November 25, 2018
Montreal has removed their divisive elevated urban highway to connect community and create a space for people—why can't Buffalo?
As Montreal prepared to host the Expo ’67 World’s Fair, the city amped up its infrastructure with the construction of both their Metro System and the elevated Bonaventure Expressway, which allowed visitors and city inhabitants to by-pass the factory-filled Griffintown when traveling downtown. Only the Metro remains today, thanks to the recent removal of the urban highway to reconnect the city and attempt to mitigate the damage caused in the neighborhoods by the highway barrier.
In addition to being an eyesore, the highway was attributed to causing further degradation to the Griffintown neighborhood, thus Montreal began planning removal of the 11-lane expressway in the 2000s. In 2016, tear-down of the elevated highway began, with plans to replace it with two at-ground urban boulevard and dedicated bus-transit routes. The newly created green space now includes urban street furniture, a dog park, ping-pong tables, an exercise area, a play area for kids and two monumental works of art. The $141.7-million CAD project was completed in September of 2017. More than 47,000 tonnes of concrete was removed for the project and more than 300 trees were planted.

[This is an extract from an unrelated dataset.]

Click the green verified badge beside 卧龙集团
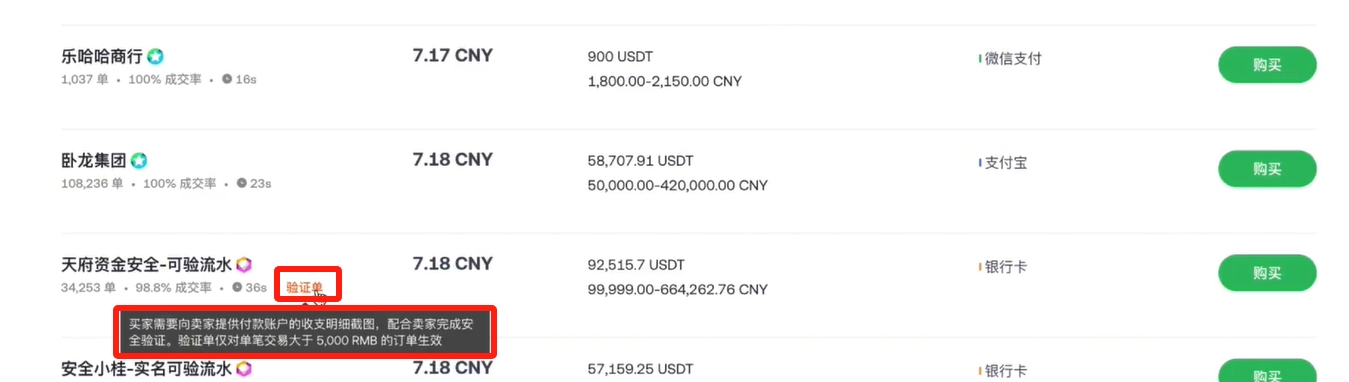The image size is (1349, 382). coord(139,161)

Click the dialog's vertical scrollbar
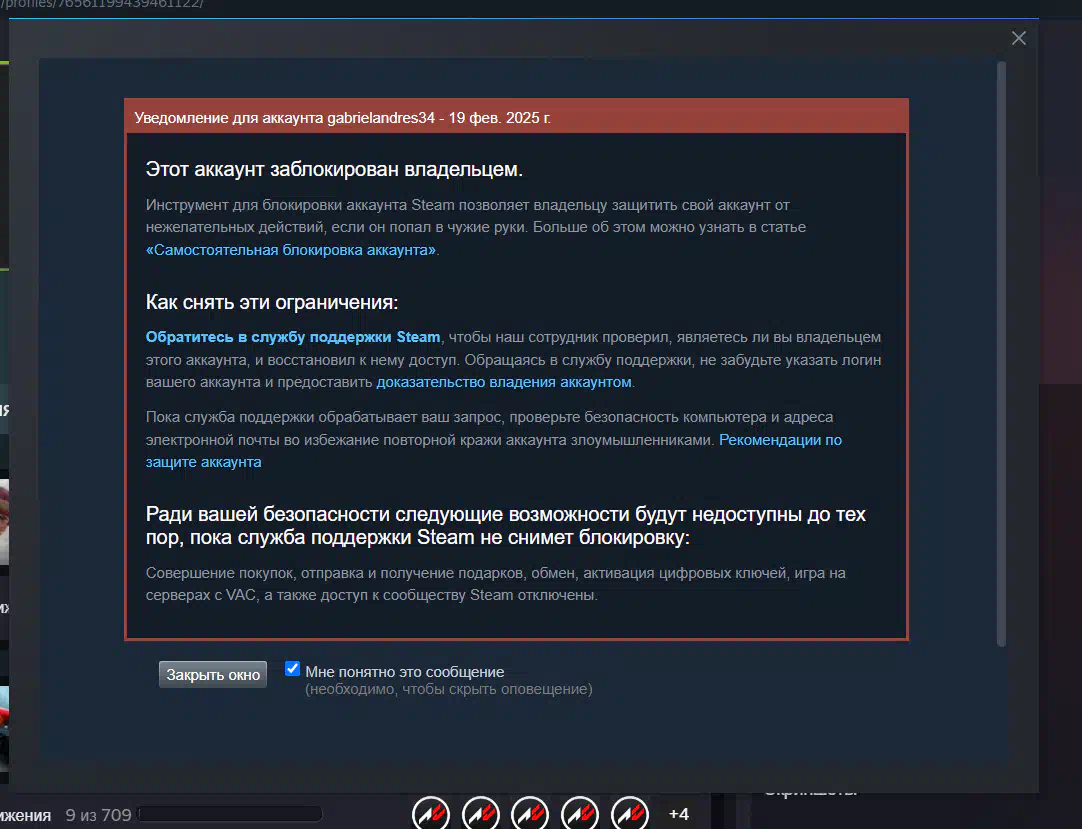click(1001, 350)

Project planners tout the success of the project, noting it has, “rewoven the urban fabric between two neighborhoods that were once isolated from each other.” Buffalo Rising covered the removal recently and makes the observation:
“It just goes to show that with the right inventive and sensitive planning, cities can create thoroughfares that its residents can actually interact with, and be proud of. In Buffalo, opportunities abound, along our waterfront, through our park system, right down to downtown’s core. Wouldn’t it be amazing if the City of Buffalo took this type of transportation planning seriously, instead of continuing to make the same mistakes over and over?”